若將異質平台資料彙整成大數據,企業IT必須很清楚要解決的問題,才可進一步撰寫規則,或者運用演算法執行分析來取得答案。假設企業內部IT維運團隊充分掌握SIEM開發技術,或許可無需XDR方案來協助,問題是XDR蒐集資料的範圍並非如同SIEM廣泛,XDR較偏重於彙整技術供應商自家的方案,自動建立關聯與運行演算分析,以解讀端點活動的行為模式意圖,一旦風險評分高於門檻,則觸發端點或閘道端執行攔阻,並且通知IT管理者確認處理。畢竟現階段尚無法保證機器學習演算模型分析不會有遺漏或誤判,人工智慧應用被廣為應用在資安領域,其中一項關鍵因素在於解決以往勞力密集且重複性的工作。XDR可取代人力撰寫規則的工作才是關鍵優勢,再藉由平台設計直覺式操作介面協助,降低工作流程的資安風險。
此外,冼柏齡認為XDR並非只有偵測事件、提供告警通知,同時也具備自動化處理與回應框架,可觸發類似SOAR設計的Playbook自動執行。「這也是XDR偏重於整合廠商自家產品日誌的主因,從產生的日誌、蒐集整理資料、建模分析,皆可完整掌握,藉此建立高精準度的聯動回應程序,減少人力介入判讀與操作的負擔。」
Playbook提升資安維運力
Fortinet提供的FortiEDR與Fortinet XDR方案,是透過併購新創公司enSilo取得技術與服務,如今已成為安全織網(Security Fabric)中的一環。冼柏齡說明,Fortinet安全織網是以FortiOS為核心平台,發展零信任存取(Zero Trust Access)、網路安全等方案,並且引進機器學習與人工智慧,帶動資安聯防自動化,提升營運效率與威脅回應速度。

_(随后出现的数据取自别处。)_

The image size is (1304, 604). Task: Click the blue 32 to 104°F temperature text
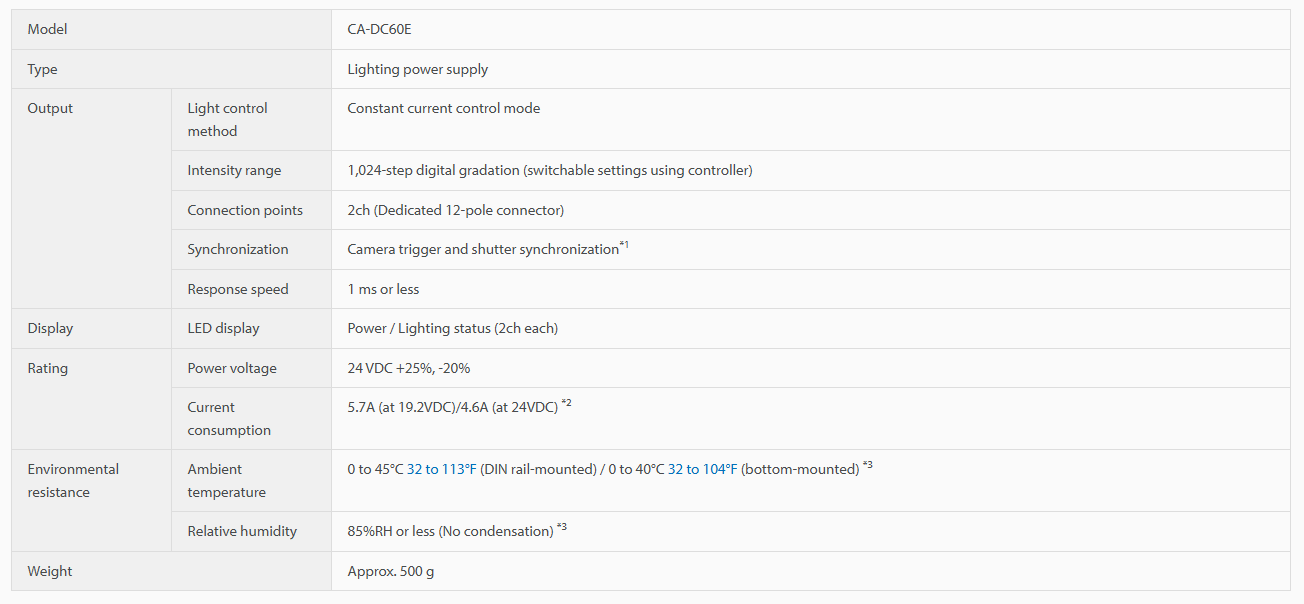pyautogui.click(x=702, y=469)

FortiEDR目前主要部署在Google公有雲,Data Lake是雲端原生開發的環境,底層採用Kubernetes建構容器叢集,運用FortiAnalyzer扮演連接器蒐集資料,將不同技術產生的日誌予以正規化,存放在ELK(ElasticSearch、Logstash、Kiban)打造的大數據平台。

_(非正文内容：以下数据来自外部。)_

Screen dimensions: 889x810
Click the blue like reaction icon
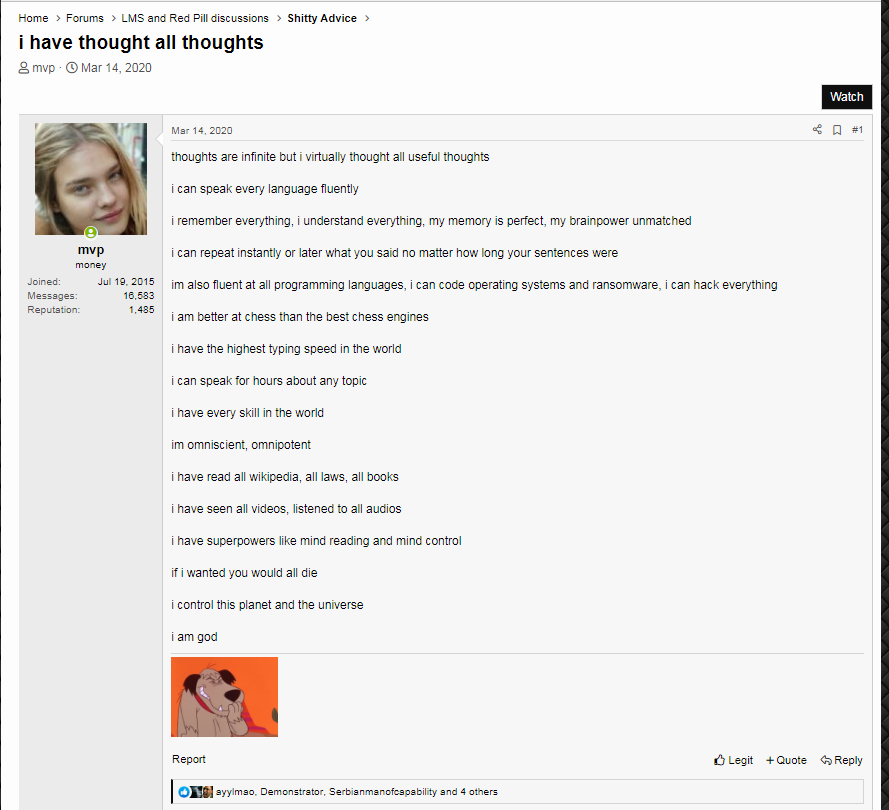184,792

若企業內部採用的是Fortinet提供的技術方案,原生就已具備相互聯動能力,冼柏齡舉例,FortiEDR蒐集與分析後發現高風險行為,可呼叫FortiNAC啟動隔離、FortiGate阻斷IP位址傳輸,同時把樣本拋送到FortiSandbox模擬環境取得更多入侵指標。此即為單一廠商提供XDR方案的優勢,或者是透過生態系結盟,讓彼此資料得以相互交流與分享,深化關聯性與聯動能力,亦可達到相同效益。 透過FortiAnalyzer在安全織網中彙整Fortinet解決方案所產生的日誌,較既有的FortiEDR單純蒐集端點活動更加廣泛,例如釣魚郵件告警,可進一步說明在FortiGate、FortiMail掌握到的細節,維運人員可藉此確認非誤報,快速地回應告警事件,或者是觸發Playbook執行自動化處理。

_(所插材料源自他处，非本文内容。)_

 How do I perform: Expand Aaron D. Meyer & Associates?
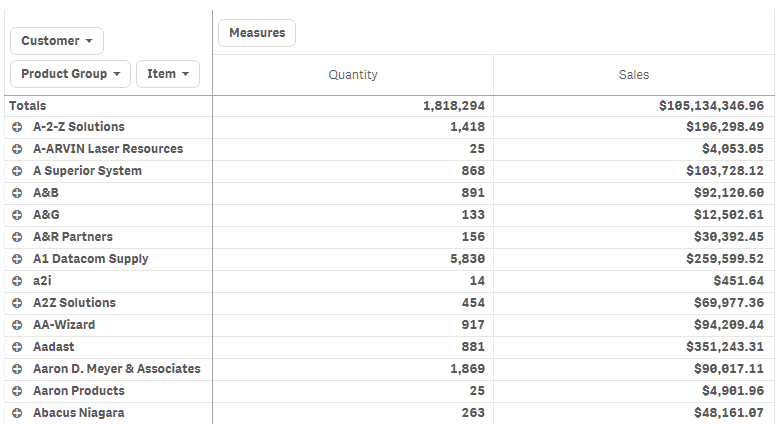(17, 369)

冼柏齡強調,XDR機制運用機器學習模型輔助,從大數據挖掘出相同的入侵指標,擴大事件調查的範圍,並且釐清彼此之間的關聯性,讓感染途徑得以如同資安團隊親臨現場調查還原真相。並且依照標準作業流程設計Playbook,建立事件回應機制,正可幫助維運團隊提升資安能量。